Maria hints that more research is coming—this is an evolving space. As benchmarks mature, we can expect more nuanced scoring (e.g., degrees of idiomatic use, performance-aware choices, and maintainability metrics) and wider coverage of languages, frameworks, and domains. Future iterations may assess multi-step planning: reading docs, proposing an approach, implementing with the chosen APIs, and self-checking against the rubric.

On the product side, better retrieval, richer tool use, and tighter library adapters will reduce the need for micromanagement. However, even as models improve, the underlying engineering truth remains: good software depends on good abstractions.
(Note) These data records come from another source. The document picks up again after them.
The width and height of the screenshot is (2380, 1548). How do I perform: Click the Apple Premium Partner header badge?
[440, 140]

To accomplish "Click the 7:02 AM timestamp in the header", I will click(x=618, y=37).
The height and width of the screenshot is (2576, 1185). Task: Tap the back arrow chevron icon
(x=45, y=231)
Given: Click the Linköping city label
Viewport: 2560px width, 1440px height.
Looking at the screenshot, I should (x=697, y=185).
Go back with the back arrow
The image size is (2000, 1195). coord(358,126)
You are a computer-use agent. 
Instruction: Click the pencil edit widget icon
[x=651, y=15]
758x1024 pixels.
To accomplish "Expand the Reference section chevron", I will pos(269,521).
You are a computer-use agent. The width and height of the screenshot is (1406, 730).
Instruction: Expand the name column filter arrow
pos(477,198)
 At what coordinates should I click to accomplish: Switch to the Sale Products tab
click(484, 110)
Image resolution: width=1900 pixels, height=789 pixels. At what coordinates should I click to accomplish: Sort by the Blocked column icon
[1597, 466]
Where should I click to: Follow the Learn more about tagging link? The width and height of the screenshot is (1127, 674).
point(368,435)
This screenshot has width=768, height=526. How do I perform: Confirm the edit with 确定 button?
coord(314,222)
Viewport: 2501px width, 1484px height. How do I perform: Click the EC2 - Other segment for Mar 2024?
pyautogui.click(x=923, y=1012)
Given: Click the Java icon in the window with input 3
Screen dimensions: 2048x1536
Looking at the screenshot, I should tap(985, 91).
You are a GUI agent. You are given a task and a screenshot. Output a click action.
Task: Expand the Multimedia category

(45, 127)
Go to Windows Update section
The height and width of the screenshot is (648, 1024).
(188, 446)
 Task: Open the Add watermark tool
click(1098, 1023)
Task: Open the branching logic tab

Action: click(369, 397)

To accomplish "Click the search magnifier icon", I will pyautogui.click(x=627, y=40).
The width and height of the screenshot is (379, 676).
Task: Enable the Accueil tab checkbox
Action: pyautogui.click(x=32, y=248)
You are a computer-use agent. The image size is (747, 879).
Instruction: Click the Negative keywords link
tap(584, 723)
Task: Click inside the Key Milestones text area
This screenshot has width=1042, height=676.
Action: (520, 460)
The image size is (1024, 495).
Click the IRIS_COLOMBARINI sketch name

Teams that articulate, expose, and test those abstractions—through docs, examples, and evals—will get the most from coding agents.

Ultimately, this report reframes the question from “Can an agent code?” to “Can an agent code like our team codes?” That’s the standard that matters in production.

Key Takeaways

  • Treat abstractions as first-class: instruct agents to use existing libraries and project utilities instead of reimplementing functionality.
  • Evals beat anecdotes: measure performance across many tasks and report rates (e.g., library-API adherence), not one-off wins.
  • Build library-use benchmarks: pair realistic tasks (“use Pydantic to model X”) with explicit rubrics that reward correct API usage.
  • Context is leverage: provide minimal, curated API docs, signatures, and examples; avoid dumping entire documentation sets.
  • Add guardrails: specify “preferred imports,” “banned patterns,” and a self-check step requiring the agent to confirm API adherence.
  • Verify on multiple axes: combine functional tests, rubric-based judging (human or agent), and simple static checks for reinvention.
  • Operationalise your evals: run them whenever you change models, prompts, or context retrieval, and track trends over time.
  • Optimise for maintainability: prioritise outputs that are idiomatic, predictable, and easy for teammates to review and extend.